#### Source data ####

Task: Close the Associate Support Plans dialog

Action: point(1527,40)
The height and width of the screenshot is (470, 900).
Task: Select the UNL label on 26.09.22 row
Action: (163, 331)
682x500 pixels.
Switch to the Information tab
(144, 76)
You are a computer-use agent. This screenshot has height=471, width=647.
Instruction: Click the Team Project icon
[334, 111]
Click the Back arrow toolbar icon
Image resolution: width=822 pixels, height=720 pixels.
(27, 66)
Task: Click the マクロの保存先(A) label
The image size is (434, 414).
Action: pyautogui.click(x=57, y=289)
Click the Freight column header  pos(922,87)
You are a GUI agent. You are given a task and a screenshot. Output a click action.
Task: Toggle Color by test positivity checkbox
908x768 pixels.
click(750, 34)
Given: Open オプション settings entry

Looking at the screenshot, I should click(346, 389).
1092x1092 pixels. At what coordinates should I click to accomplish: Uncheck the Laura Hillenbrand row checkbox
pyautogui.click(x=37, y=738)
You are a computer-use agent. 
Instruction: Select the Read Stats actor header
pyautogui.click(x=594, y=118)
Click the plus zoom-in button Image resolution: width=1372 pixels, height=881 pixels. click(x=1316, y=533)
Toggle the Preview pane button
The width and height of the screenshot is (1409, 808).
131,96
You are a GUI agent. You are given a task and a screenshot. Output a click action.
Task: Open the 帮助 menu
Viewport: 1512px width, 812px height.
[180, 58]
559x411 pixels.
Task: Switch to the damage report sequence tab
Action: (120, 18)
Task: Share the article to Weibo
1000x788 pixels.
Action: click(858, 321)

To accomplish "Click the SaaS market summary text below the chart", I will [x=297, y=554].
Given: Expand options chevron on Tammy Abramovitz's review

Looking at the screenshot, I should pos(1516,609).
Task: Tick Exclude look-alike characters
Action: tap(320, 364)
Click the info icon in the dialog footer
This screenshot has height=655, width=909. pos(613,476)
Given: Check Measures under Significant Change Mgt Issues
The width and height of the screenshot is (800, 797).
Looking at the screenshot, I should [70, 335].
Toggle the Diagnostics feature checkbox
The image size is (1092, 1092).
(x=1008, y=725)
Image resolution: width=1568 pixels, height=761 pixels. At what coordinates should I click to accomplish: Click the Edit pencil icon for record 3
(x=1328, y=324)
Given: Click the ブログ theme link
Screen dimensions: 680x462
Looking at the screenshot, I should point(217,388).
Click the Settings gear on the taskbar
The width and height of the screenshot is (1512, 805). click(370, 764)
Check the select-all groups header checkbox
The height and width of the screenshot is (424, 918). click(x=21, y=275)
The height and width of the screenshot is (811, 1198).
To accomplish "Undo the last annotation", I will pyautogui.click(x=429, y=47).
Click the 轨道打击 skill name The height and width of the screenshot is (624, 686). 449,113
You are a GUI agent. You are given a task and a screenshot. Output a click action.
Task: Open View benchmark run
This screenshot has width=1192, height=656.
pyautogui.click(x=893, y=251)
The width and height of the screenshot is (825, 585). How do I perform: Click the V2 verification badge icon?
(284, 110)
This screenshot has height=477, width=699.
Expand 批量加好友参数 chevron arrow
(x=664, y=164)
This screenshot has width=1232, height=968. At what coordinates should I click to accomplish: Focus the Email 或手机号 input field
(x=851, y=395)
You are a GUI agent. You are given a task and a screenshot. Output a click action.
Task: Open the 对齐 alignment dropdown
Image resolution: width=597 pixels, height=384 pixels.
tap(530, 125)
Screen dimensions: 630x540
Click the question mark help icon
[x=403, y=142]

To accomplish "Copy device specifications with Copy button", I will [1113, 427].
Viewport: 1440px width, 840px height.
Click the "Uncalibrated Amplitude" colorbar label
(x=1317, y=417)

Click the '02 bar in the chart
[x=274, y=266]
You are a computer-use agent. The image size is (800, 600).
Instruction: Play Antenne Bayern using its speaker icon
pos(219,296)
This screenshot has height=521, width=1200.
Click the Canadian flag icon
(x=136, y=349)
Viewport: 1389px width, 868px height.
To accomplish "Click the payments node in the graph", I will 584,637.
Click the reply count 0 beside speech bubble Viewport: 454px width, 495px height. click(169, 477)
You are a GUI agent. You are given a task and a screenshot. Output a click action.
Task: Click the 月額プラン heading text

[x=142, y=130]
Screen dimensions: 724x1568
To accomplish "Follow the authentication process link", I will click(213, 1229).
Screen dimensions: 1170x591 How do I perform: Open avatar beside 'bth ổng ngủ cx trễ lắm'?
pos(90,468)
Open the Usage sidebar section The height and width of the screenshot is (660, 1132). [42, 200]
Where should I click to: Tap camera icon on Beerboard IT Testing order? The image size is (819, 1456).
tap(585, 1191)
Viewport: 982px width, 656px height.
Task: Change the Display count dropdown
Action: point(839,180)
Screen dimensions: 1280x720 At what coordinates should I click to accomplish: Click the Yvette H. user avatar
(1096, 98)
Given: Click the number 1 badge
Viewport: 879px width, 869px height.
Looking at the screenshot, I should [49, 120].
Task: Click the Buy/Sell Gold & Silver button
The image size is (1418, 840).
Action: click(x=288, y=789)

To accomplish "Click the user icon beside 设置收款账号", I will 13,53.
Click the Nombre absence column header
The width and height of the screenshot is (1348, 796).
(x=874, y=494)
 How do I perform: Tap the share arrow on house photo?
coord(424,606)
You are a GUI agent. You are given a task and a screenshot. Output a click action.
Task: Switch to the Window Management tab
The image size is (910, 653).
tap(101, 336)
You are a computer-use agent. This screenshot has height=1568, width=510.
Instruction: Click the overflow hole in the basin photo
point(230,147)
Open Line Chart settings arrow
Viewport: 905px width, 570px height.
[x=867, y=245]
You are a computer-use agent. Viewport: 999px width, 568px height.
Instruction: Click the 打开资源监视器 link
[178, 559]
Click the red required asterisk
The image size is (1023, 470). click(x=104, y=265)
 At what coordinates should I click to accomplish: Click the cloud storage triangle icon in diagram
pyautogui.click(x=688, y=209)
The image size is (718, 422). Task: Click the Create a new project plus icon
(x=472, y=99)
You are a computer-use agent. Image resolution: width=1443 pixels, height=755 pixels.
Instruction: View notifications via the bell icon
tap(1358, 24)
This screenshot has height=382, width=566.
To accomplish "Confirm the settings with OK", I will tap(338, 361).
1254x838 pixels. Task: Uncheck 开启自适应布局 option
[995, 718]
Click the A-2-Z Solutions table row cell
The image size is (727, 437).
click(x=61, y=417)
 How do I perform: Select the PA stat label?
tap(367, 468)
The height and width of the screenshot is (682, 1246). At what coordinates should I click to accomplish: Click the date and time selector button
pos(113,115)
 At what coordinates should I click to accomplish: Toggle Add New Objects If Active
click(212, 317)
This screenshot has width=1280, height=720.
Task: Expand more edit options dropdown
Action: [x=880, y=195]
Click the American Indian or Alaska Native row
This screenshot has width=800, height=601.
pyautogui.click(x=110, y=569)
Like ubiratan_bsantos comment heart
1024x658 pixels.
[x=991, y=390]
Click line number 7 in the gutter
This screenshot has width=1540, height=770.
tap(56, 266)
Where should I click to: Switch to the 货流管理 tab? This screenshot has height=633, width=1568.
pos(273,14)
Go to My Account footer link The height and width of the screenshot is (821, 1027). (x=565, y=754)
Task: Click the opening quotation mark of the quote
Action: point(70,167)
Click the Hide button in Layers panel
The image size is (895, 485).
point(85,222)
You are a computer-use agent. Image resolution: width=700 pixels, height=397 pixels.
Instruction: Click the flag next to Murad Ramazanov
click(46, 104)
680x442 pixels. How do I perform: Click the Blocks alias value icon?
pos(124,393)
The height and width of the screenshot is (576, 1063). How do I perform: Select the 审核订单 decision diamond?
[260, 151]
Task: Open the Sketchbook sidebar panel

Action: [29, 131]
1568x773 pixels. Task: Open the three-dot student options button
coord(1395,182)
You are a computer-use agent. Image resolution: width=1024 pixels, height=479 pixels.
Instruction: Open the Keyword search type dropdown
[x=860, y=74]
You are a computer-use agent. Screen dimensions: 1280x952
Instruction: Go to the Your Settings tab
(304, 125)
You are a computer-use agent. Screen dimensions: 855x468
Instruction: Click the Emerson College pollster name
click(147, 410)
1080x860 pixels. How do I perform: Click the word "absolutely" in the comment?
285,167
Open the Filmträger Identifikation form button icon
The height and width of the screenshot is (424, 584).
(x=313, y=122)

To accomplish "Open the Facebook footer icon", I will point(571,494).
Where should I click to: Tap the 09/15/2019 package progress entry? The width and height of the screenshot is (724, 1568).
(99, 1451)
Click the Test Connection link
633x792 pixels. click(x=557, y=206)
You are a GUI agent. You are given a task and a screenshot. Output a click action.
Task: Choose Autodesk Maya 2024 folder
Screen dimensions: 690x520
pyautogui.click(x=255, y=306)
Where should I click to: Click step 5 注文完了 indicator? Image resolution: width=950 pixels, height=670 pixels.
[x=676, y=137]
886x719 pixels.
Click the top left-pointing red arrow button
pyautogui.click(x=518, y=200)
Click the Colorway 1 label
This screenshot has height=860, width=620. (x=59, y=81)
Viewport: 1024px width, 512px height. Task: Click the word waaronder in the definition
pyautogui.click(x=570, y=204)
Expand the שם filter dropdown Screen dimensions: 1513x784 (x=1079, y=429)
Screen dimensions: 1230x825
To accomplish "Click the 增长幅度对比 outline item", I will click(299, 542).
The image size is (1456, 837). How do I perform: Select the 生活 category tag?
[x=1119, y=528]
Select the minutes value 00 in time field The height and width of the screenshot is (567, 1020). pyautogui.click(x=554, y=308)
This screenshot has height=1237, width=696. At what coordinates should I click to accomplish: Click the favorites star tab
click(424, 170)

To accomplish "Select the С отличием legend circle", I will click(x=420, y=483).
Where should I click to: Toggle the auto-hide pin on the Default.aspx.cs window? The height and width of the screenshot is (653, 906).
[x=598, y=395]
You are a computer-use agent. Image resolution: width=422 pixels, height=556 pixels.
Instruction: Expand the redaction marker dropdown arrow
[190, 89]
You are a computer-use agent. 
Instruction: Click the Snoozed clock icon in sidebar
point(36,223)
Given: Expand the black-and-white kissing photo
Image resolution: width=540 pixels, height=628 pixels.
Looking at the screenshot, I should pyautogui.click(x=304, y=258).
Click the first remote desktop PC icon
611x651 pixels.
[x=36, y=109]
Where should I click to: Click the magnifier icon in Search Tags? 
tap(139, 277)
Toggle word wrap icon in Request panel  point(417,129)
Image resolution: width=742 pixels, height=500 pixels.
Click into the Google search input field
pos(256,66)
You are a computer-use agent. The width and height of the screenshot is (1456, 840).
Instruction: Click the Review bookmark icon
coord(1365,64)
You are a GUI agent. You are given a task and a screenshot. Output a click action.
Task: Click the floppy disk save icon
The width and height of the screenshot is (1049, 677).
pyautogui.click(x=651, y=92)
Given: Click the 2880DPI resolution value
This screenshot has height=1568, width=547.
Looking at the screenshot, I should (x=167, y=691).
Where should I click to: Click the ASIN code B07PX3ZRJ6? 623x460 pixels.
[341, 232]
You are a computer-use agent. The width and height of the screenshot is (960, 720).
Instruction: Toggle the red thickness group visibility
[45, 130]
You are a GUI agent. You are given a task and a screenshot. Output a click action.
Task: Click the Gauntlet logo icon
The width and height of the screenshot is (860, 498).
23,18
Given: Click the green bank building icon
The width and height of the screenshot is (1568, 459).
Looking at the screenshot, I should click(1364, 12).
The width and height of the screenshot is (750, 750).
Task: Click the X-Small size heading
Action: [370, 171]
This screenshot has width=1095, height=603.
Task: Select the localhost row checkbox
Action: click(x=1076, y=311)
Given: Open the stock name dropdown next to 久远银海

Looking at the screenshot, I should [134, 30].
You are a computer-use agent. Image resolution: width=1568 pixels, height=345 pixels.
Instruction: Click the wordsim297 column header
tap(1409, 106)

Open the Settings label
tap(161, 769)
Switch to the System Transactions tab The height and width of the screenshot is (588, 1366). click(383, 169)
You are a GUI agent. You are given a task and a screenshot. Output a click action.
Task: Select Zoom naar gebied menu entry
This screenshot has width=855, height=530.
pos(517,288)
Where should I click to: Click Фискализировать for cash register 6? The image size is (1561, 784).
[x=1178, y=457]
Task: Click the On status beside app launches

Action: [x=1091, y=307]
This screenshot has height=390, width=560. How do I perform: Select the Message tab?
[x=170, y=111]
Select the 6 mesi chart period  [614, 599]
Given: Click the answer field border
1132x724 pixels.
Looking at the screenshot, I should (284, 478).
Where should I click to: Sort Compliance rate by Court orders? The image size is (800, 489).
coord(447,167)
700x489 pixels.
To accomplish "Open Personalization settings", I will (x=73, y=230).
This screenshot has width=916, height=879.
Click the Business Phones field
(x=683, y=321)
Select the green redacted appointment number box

####

Task statement ::
Every line above that holds "green" should be copied out.

Completed exercise ::
Given: Click the green bank building icon
Select the green redacted appointment number box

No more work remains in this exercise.